Marcelo Miranda Loayza
En los últimos años, el populismo ha sido objeto de innumerables análisis y reflexiones. Este fenómeno político, caracterizado por su retórica cercana a las masas y su uso hábil de los sentimientos populares es, sin duda, una fuerza importante en el panorama mundial. Sin embargo, uno de los aspectos menos discutidos, pero más alarmantes del populismo, es su aparente conexión con prácticas aberrantes –como la pederastia– que parecieran estar vinculadas a algunos de sus líderes más notorios.
De todo lo mencionado, encontramos ejemplos preocupantes de líderes populistas que han mostrado inclinaciones hacia la explotación sexual de niñas y adolescentes. Desde figuras históricas como Adolf Hitler, en la Alemania nazi, hasta personajes contemporáneos en el ámbito latinoamericano, como ser Juan Domingo Perón y su justicialismo argentino; lastimosamente, esta tendencia parece repetirse constantemente. Esta realidad no es simplemente un caso de poder desmedido, sino de una cultura de impunidad que permite a estos líderes satisfacer sus deseos más oscuros; todo bajo el manto de una retórica popular que, irónicamente, se presenta como protectora de niños y mujeres.
En este contexto, no resulta sorprendente que algunos defensores de la pederastia hayan encontrado espacio y admiración en estos círculos populistas. Simone de Beauvoir, Jean-Paul Sartre y Michel Foucault, todos ellos pensadores influyentes en la Francia laicista, han sido acusados de normalizar o incluso promover ciertas prácticas ligadas a la pederastia. Es aún más curioso que, en países con liderazgos conservadores y cristianos, el terreno ganado por estos pensadores sea totalmente limitado, pues son justamente los valores tradicionales los que no permiten este tipo de desviaciones ideológicas.
Por otro lado, también es relevante observar cómo los regímenes progresistas que tanto promueven la igualdad y los derechos de las mujeres y los niños suelen estar vinculados a tasas elevadas de feminicidios y trata y tráfico de personas. Estos datos parecen contradecir los discursos igualitarios y humanitarios que predican. Es decir, mientras los líderes de estas naciones se llenan la boca hablando de derechos y justicia social, en la práctica, muchos de ellos participan, toleran o ignoran las peores formas de abuso y explotación sexual. Esto deja entrever una desconexión entre lo que se dice y lo que se hace.

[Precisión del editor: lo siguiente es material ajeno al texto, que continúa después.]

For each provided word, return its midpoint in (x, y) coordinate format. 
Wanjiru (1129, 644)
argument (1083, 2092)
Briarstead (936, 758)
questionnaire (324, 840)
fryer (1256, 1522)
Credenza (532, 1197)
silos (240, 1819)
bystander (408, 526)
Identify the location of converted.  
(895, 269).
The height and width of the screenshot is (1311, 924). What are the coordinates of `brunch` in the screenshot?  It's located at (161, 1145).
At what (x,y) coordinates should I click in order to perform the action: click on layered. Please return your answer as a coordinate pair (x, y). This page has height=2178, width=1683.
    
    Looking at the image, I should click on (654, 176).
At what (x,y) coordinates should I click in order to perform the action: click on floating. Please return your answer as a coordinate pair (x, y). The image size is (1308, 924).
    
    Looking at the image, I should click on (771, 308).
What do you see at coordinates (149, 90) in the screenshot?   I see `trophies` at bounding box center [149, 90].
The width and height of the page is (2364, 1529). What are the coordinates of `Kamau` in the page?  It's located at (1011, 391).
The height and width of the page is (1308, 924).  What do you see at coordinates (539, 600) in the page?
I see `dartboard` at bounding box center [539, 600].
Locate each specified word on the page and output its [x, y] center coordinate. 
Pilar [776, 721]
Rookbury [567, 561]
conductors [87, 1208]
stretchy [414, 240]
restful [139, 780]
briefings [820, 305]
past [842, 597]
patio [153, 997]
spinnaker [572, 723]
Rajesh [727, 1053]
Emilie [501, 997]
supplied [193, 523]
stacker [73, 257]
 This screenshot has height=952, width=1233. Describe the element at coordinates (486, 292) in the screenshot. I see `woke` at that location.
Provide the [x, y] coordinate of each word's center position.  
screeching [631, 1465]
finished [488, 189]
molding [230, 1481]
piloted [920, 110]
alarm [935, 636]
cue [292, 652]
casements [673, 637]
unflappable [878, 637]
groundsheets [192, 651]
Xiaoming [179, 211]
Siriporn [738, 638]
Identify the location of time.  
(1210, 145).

¿Cómo es posible que las masas cierren los ojos ante estas conductas tan aberrantes? Es aquí donde entra en juego el poder del dinero y la influencia que los líderes populistas ejercen sobre sus seguidores. Con suficiente dinero y manipulación, parece que es posible silenciar las conciencias y borrar las fronteras entre lo moral y lo inmoral.
La filósofa Hanna Arendt lo describió de manera acertada en su análisis sobre «la banalidad del mal». A menudo, no es el malvado consciente quien comete las peores atrocidades, sino el individuo común que, por miedo, conveniencia o simple deseo de pertenencia, participa en actos monstruosos sin cuestionarlos. En el caso del populismo, muchos seguidores simplemente eligen no ver, no oír y no hablar sobre las prácticas bizarras de sus líderes, bajo la justificación de que «lo importante es el bien común».
Este fenómeno nos lleva a preguntarnos si el populismo no está basado, en última instancia, en una especie de ceguera colectiva. Las promesas de justicia social, de igualdad y de protección del pueblo suenan atractivas, pero detrás de ellas se esconde un sistema corrupto, donde los líderes disfrutan de una impunidad total para satisfacer sus deseos más oscuros.
¿Por qué, entonces, seguimos viendo el auge del populismo progresista en diferentes partes del mundo, a pesar de todas estas evidencias? Tal vez la respuesta esté en la falta de un pensamiento crítico en la mayoría de la población. Las masas, bombardeadas por discursos emotivos y promesas grandilocuentes, no se toman el tiempo de reflexionar sobre las verdaderas implicaciones de apoyar a estos líderes. El populismo prospera en un ambiente donde el análisis profundo y la crítica son sustituidos por la emoción y la lealtad ciega.
Es crucial que empecemos a cuestionar no solo a los líderes, sino también a nosotros mismos. ¿Hasta qué punto somos responsables de perpetuar este ciclo de impunidad? ¿Es posible que, al apoyar a estos líderes populistas, estemos contribuyendo a un sistema que normaliza y protege prácticas aberrantes como la pederastia? La respuesta, aunque incómoda, es probablemente afirmativa.
El autor es teólogo, escritor y educador.